ASSIGNMENT ▸ In the data below, locate each line with the word "announcement" and list it.

[Stored records]
------------
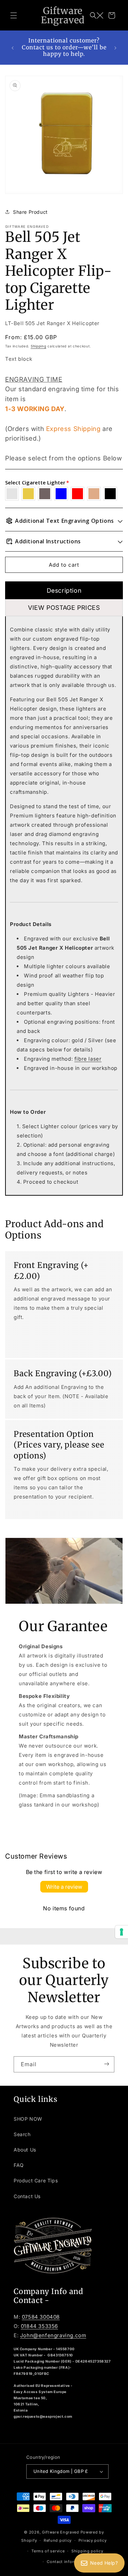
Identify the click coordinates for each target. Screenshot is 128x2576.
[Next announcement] (115, 47)
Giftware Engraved (60, 2532)
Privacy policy (93, 2540)
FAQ (19, 2165)
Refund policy (58, 2540)
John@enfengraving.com (53, 2335)
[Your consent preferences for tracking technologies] (121, 1931)
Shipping (38, 346)
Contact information (67, 2561)
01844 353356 (39, 2326)
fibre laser (88, 1059)
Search (22, 2134)
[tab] (64, 590)
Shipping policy (87, 2551)
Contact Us (27, 2196)
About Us (25, 2150)
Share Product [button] (30, 212)
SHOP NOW (28, 2119)
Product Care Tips (36, 2180)
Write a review (64, 1886)
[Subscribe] (106, 2064)
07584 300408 (41, 2317)
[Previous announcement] (12, 47)
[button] (13, 15)
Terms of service (48, 2551)
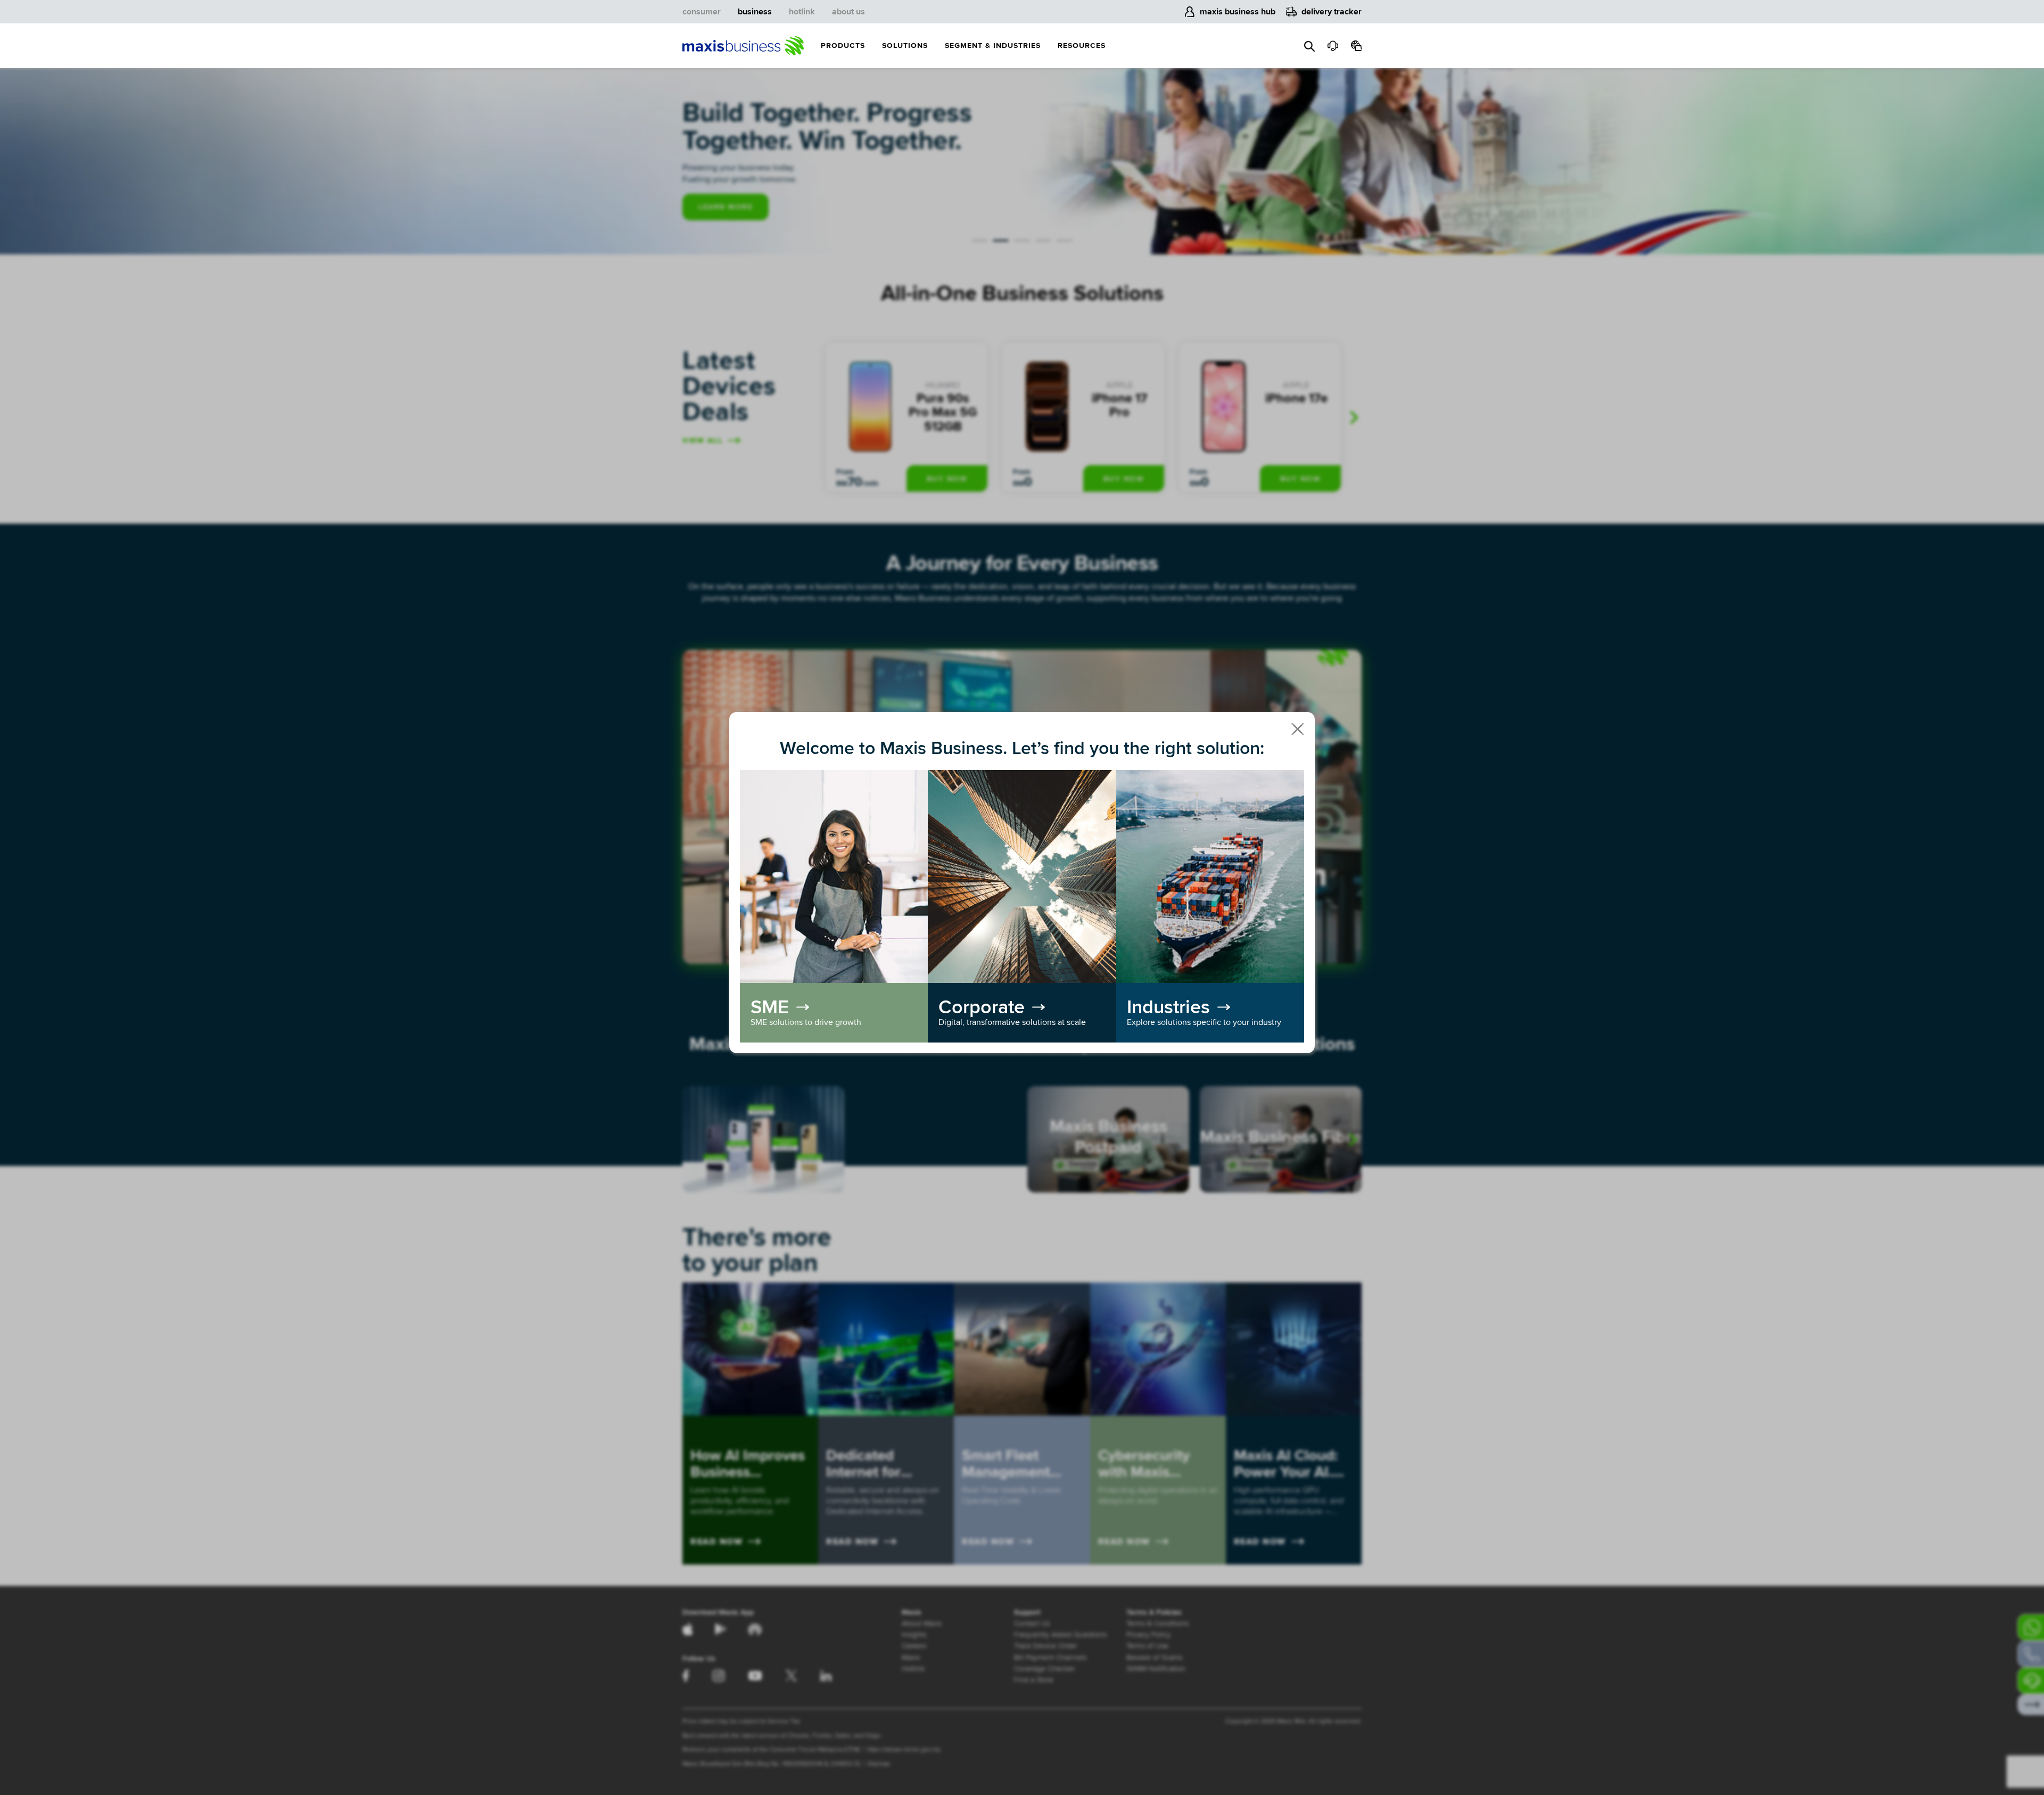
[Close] (1297, 729)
------------
EXERCISE RESPONSE ▸
[Next announcement] (115, 47)
[Previous announcement] (12, 47)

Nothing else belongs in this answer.